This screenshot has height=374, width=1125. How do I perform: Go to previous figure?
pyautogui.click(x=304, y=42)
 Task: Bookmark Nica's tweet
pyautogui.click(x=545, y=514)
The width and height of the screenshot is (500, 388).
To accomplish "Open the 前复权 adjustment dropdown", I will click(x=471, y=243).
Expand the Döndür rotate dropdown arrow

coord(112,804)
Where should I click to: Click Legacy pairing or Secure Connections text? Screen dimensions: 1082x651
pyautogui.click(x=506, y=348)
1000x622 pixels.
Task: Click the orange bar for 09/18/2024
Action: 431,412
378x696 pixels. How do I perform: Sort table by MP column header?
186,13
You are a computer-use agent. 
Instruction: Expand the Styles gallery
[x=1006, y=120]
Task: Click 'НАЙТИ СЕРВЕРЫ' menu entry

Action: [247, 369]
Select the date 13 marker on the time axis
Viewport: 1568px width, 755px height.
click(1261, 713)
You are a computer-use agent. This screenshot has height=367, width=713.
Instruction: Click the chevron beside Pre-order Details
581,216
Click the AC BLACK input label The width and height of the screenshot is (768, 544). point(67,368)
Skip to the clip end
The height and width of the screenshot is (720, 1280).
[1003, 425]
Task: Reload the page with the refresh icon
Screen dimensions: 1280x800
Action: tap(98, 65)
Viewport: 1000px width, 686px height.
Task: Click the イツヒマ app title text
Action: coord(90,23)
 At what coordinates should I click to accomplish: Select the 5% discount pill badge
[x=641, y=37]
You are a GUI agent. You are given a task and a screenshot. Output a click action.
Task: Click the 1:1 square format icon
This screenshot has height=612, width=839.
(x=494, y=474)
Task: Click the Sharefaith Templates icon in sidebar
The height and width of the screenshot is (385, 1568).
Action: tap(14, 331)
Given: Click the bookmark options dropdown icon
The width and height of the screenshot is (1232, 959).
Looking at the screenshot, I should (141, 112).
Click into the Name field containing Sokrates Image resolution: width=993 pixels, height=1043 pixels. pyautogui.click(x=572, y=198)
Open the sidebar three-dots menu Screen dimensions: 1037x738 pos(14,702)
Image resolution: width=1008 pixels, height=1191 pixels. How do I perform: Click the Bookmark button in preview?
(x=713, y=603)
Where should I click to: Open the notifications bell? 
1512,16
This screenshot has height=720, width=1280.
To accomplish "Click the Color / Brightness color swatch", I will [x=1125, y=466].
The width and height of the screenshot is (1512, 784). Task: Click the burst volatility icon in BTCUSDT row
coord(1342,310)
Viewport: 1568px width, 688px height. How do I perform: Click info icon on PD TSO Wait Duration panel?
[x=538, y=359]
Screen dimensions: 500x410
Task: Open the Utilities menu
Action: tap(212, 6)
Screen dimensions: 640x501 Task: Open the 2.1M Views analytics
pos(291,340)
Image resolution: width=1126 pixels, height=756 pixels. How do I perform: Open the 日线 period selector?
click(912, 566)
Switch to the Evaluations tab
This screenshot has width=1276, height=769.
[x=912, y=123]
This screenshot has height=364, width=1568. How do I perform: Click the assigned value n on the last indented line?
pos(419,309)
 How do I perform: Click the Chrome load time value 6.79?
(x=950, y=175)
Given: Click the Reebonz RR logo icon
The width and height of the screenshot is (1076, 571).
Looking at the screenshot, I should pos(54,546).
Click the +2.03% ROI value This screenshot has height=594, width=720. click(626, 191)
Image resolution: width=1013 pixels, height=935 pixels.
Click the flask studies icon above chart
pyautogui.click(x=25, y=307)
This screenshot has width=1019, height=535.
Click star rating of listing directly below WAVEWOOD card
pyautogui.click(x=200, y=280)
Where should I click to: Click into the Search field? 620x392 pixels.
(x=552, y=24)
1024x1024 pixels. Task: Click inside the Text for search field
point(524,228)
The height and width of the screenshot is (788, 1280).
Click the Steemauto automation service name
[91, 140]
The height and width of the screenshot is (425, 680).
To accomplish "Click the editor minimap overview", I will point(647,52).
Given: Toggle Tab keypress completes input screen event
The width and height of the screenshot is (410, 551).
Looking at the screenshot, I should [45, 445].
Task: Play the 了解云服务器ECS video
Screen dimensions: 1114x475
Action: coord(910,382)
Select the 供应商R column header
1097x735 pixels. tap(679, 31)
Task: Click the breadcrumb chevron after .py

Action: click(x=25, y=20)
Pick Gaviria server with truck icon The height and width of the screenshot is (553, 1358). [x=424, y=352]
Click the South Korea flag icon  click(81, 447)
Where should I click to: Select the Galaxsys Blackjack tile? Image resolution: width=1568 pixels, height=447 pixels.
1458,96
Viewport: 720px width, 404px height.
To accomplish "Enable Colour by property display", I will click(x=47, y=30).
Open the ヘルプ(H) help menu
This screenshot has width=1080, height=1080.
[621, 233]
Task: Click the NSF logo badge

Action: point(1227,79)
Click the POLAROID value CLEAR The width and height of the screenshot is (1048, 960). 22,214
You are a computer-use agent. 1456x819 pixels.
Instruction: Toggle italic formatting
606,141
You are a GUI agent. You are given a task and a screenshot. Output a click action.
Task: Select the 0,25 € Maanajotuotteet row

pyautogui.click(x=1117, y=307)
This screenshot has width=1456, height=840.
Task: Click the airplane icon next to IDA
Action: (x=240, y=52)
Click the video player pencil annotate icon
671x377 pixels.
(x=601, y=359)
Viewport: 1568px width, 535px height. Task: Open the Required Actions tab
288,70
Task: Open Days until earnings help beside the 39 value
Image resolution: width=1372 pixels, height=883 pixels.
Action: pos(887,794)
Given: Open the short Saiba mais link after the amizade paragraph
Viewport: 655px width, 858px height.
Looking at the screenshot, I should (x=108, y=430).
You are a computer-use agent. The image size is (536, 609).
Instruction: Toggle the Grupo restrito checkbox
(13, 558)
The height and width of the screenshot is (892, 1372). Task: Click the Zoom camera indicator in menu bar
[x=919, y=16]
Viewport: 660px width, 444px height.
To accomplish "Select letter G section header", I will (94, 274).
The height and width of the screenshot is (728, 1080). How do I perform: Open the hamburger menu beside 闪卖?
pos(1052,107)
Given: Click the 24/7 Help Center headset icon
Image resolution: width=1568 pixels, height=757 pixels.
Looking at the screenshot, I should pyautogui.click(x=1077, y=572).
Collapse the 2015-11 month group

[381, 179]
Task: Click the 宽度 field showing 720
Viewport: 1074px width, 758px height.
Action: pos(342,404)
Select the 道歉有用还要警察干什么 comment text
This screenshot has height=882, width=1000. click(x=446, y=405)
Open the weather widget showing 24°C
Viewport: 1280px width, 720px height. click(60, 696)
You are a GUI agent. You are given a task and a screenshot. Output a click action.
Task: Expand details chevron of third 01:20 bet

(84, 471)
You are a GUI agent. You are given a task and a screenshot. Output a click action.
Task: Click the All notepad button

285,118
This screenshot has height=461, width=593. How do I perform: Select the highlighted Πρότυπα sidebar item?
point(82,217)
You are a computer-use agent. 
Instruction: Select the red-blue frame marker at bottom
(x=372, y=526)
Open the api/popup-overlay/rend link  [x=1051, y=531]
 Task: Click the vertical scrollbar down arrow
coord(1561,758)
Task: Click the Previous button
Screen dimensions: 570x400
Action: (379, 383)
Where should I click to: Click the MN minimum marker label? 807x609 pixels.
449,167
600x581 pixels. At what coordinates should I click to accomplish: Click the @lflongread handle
= = = = =
Exercise:
A word-for-word copy of all the entries above is required.

Written reply:
This screenshot has height=374, width=1125. How do I perform: Go to previous figure?
pyautogui.click(x=304, y=42)
 Task: Bookmark Nica's tweet
pyautogui.click(x=545, y=514)
The width and height of the screenshot is (500, 388).
To accomplish "Open the 前复权 adjustment dropdown", I will click(x=471, y=243).
Expand the Döndür rotate dropdown arrow

coord(112,804)
Where should I click to: Click Legacy pairing or Secure Connections text? Screen dimensions: 1082x651
pyautogui.click(x=506, y=348)
1000x622 pixels.
Task: Click the orange bar for 09/18/2024
Action: 431,412
378x696 pixels. How do I perform: Sort table by MP column header?
186,13
You are a computer-use agent. 
Instruction: Expand the Styles gallery
[x=1006, y=120]
Task: Click 'НАЙТИ СЕРВЕРЫ' menu entry

Action: [247, 369]
Select the date 13 marker on the time axis
Viewport: 1568px width, 755px height.
click(1261, 713)
You are a computer-use agent. This screenshot has height=367, width=713.
Instruction: Click the chevron beside Pre-order Details
581,216
Click the AC BLACK input label The width and height of the screenshot is (768, 544). point(67,368)
Skip to the clip end
The height and width of the screenshot is (720, 1280).
[1003, 425]
Task: Reload the page with the refresh icon
Screen dimensions: 1280x800
Action: tap(98, 65)
Viewport: 1000px width, 686px height.
Task: Click the イツヒマ app title text
Action: coord(90,23)
 At what coordinates should I click to accomplish: Select the 5% discount pill badge
[x=641, y=37]
You are a GUI agent. You are given a task and a screenshot. Output a click action.
Task: Click the 1:1 square format icon
This screenshot has height=612, width=839.
(x=494, y=474)
Task: Click the Sharefaith Templates icon in sidebar
The height and width of the screenshot is (385, 1568).
Action: tap(14, 331)
Given: Click the bookmark options dropdown icon
The width and height of the screenshot is (1232, 959).
Looking at the screenshot, I should (141, 112).
Click into the Name field containing Sokrates Image resolution: width=993 pixels, height=1043 pixels. pyautogui.click(x=572, y=198)
Open the sidebar three-dots menu Screen dimensions: 1037x738 pos(14,702)
Image resolution: width=1008 pixels, height=1191 pixels. How do I perform: Click the Bookmark button in preview?
(x=713, y=603)
Where should I click to: Open the notifications bell? 
1512,16
This screenshot has height=720, width=1280.
To accomplish "Click the Color / Brightness color swatch", I will [x=1125, y=466].
The width and height of the screenshot is (1512, 784). Task: Click the burst volatility icon in BTCUSDT row
coord(1342,310)
Viewport: 1568px width, 688px height. How do I perform: Click info icon on PD TSO Wait Duration panel?
[x=538, y=359]
Screen dimensions: 500x410
Task: Open the Utilities menu
Action: tap(212, 6)
Screen dimensions: 640x501 Task: Open the 2.1M Views analytics
pos(291,340)
Image resolution: width=1126 pixels, height=756 pixels. How do I perform: Open the 日线 period selector?
click(912, 566)
Switch to the Evaluations tab
This screenshot has width=1276, height=769.
[x=912, y=123]
This screenshot has height=364, width=1568. How do I perform: Click the assigned value n on the last indented line?
pos(419,309)
 How do I perform: Click the Chrome load time value 6.79?
(x=950, y=175)
Given: Click the Reebonz RR logo icon
The width and height of the screenshot is (1076, 571).
Looking at the screenshot, I should pos(54,546).
Click the +2.03% ROI value This screenshot has height=594, width=720. click(626, 191)
Image resolution: width=1013 pixels, height=935 pixels.
Click the flask studies icon above chart
pyautogui.click(x=25, y=307)
This screenshot has width=1019, height=535.
Click star rating of listing directly below WAVEWOOD card
pyautogui.click(x=200, y=280)
Where should I click to: Click into the Search field? 620x392 pixels.
(x=552, y=24)
1024x1024 pixels. Task: Click inside the Text for search field
point(524,228)
The height and width of the screenshot is (788, 1280).
Click the Steemauto automation service name
[91, 140]
The height and width of the screenshot is (425, 680).
To accomplish "Click the editor minimap overview", I will point(647,52).
Given: Toggle Tab keypress completes input screen event
The width and height of the screenshot is (410, 551).
Looking at the screenshot, I should [45, 445].
Task: Play the 了解云服务器ECS video
Screen dimensions: 1114x475
Action: coord(910,382)
Select the 供应商R column header
1097x735 pixels. tap(679, 31)
Task: Click the breadcrumb chevron after .py

Action: click(x=25, y=20)
Pick Gaviria server with truck icon The height and width of the screenshot is (553, 1358). [x=424, y=352]
Click the South Korea flag icon  click(81, 447)
Where should I click to: Select the Galaxsys Blackjack tile? Image resolution: width=1568 pixels, height=447 pixels.
1458,96
Viewport: 720px width, 404px height.
To accomplish "Enable Colour by property display", I will click(x=47, y=30).
Open the ヘルプ(H) help menu
This screenshot has width=1080, height=1080.
[621, 233]
Task: Click the NSF logo badge

Action: point(1227,79)
Click the POLAROID value CLEAR The width and height of the screenshot is (1048, 960). 22,214
You are a computer-use agent. 1456x819 pixels.
Instruction: Toggle italic formatting
606,141
You are a GUI agent. You are given a task and a screenshot. Output a click action.
Task: Select the 0,25 € Maanajotuotteet row

pyautogui.click(x=1117, y=307)
This screenshot has width=1456, height=840.
Task: Click the airplane icon next to IDA
Action: (x=240, y=52)
Click the video player pencil annotate icon
671x377 pixels.
(x=601, y=359)
Viewport: 1568px width, 535px height. Task: Open the Required Actions tab
288,70
Task: Open Days until earnings help beside the 39 value
Image resolution: width=1372 pixels, height=883 pixels.
Action: pos(887,794)
Given: Open the short Saiba mais link after the amizade paragraph
Viewport: 655px width, 858px height.
Looking at the screenshot, I should (x=108, y=430).
You are a computer-use agent. The image size is (536, 609).
Instruction: Toggle the Grupo restrito checkbox
(13, 558)
The height and width of the screenshot is (892, 1372). Task: Click the Zoom camera indicator in menu bar
[x=919, y=16]
Viewport: 660px width, 444px height.
To accomplish "Select letter G section header", I will (94, 274).
The height and width of the screenshot is (728, 1080). How do I perform: Open the hamburger menu beside 闪卖?
pos(1052,107)
Given: Click the 24/7 Help Center headset icon
Image resolution: width=1568 pixels, height=757 pixels.
Looking at the screenshot, I should pyautogui.click(x=1077, y=572).
Collapse the 2015-11 month group

[381, 179]
Task: Click the 宽度 field showing 720
Viewport: 1074px width, 758px height.
Action: pos(342,404)
Select the 道歉有用还要警察干什么 comment text
This screenshot has height=882, width=1000. click(x=446, y=405)
Open the weather widget showing 24°C
Viewport: 1280px width, 720px height. click(60, 696)
You are a GUI agent. You are given a task and a screenshot. Output a click action.
Task: Expand details chevron of third 01:20 bet

(84, 471)
You are a GUI agent. You are given a task and a screenshot. Output a click action.
Task: Click the All notepad button

285,118
This screenshot has height=461, width=593. How do I perform: Select the highlighted Πρότυπα sidebar item?
point(82,217)
You are a computer-use agent. 
Instruction: Select the red-blue frame marker at bottom
(x=372, y=526)
Open the api/popup-overlay/rend link  [x=1051, y=531]
 Task: Click the vertical scrollbar down arrow
coord(1561,758)
Task: Click the Previous button
Screen dimensions: 570x400
Action: (379, 383)
Where should I click to: Click the MN minimum marker label? 807x609 pixels.
449,167
600x581 pixels. At what coordinates should I click to accomplish: Click the @lflongread handle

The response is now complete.